== MATERIAL ==
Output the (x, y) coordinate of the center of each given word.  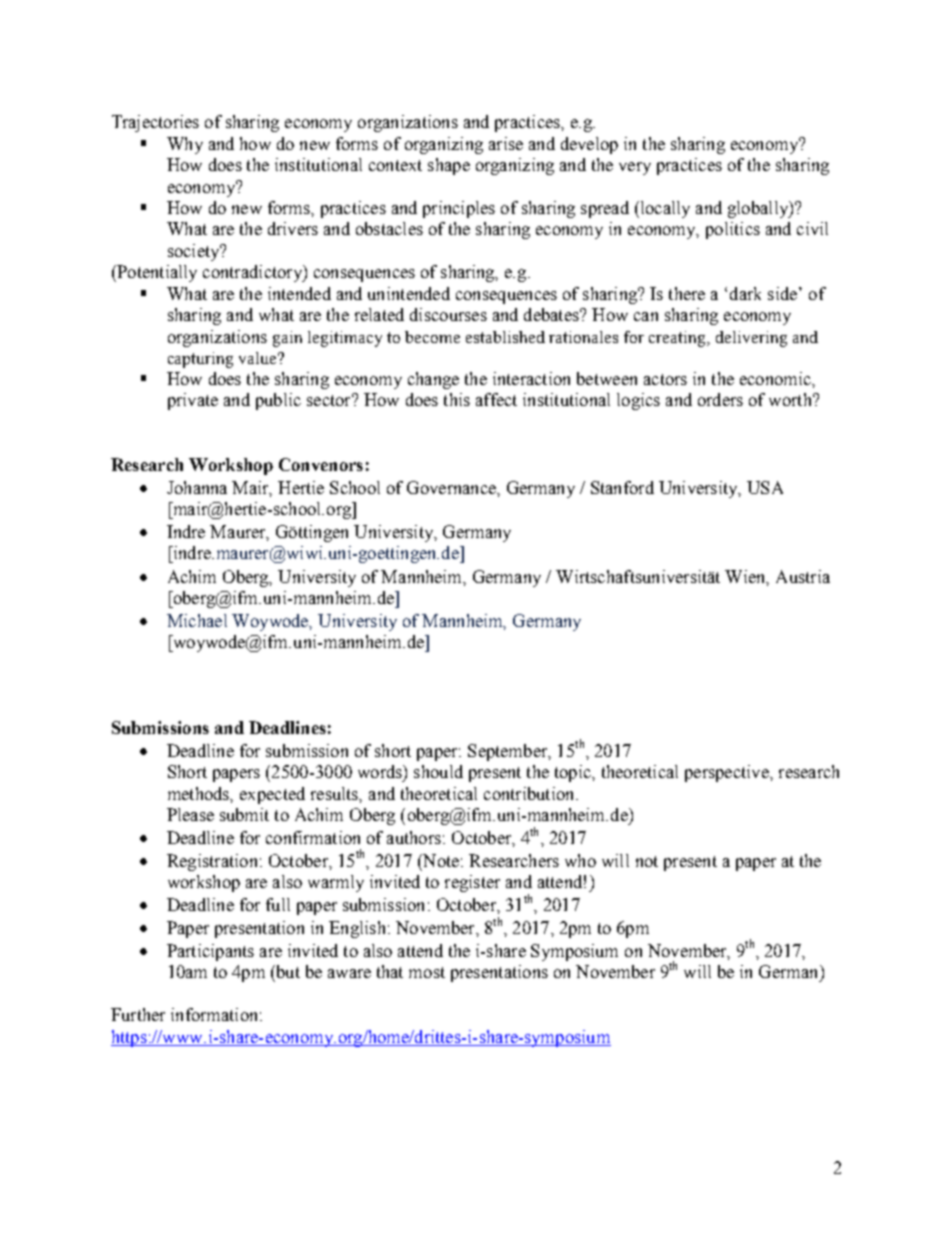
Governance (452, 487)
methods (200, 794)
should (438, 771)
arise (506, 143)
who (580, 860)
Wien (746, 577)
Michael (197, 620)
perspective (728, 773)
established (505, 337)
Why (185, 145)
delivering (751, 339)
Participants (210, 952)
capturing (200, 360)
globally (759, 209)
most (427, 972)
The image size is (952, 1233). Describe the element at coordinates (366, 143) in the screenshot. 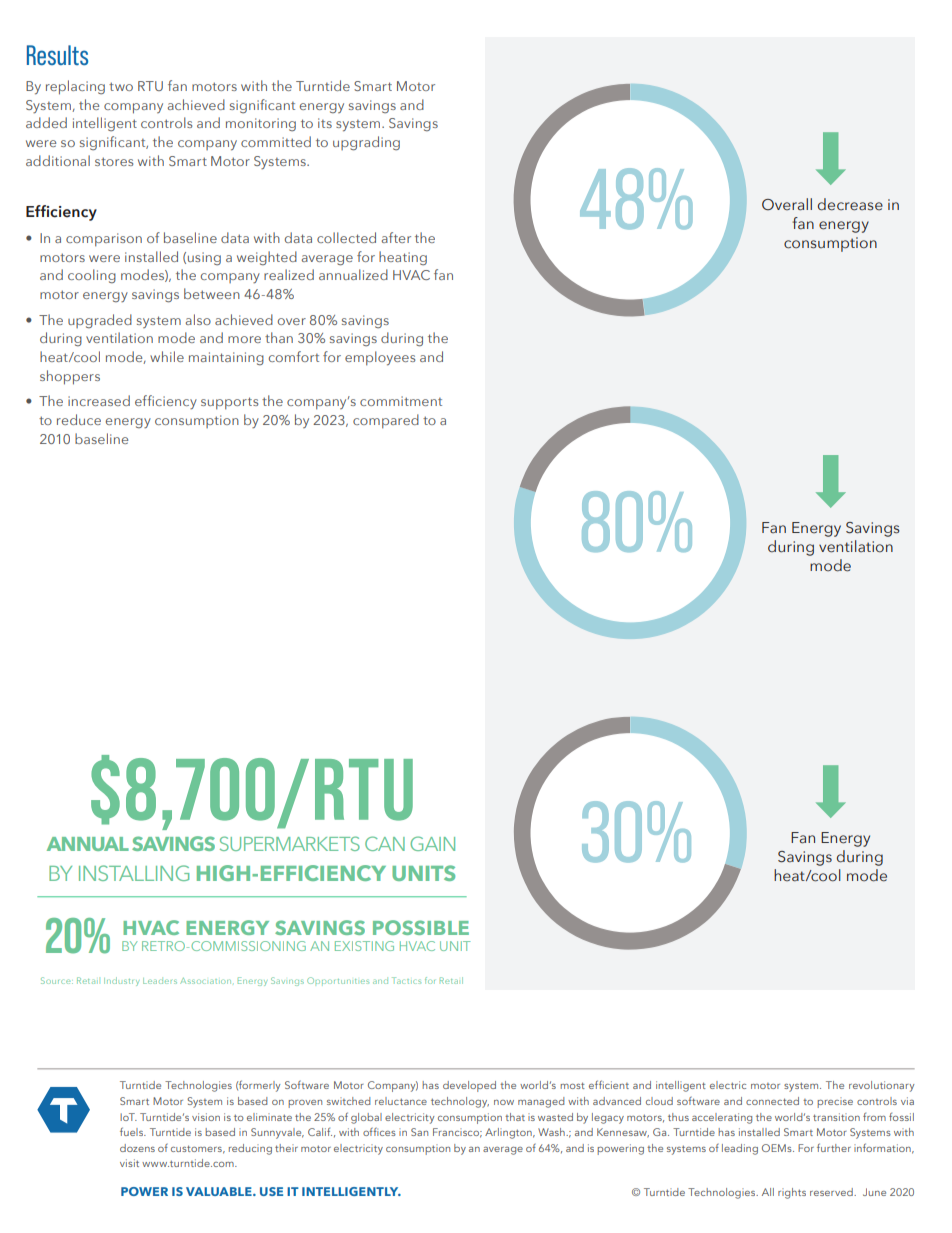

I see `upgrading` at that location.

== TASK ==
Can you copy out every line of the items above word for word, with the pictures left out?

== RESPONSE FOR THIS EXERCISE ==
Output the (x, y) coordinate of the center of each given word.  
Governance (452, 487)
methods (200, 794)
should (438, 771)
arise (506, 143)
who (580, 860)
Wien (746, 577)
Michael (197, 620)
perspective (728, 773)
established (505, 337)
Why (185, 145)
delivering (751, 339)
Participants (210, 952)
capturing (200, 360)
globally (759, 209)
most (427, 972)
The image size is (952, 1233). Describe the element at coordinates (366, 143) in the screenshot. 

I see `upgrading` at that location.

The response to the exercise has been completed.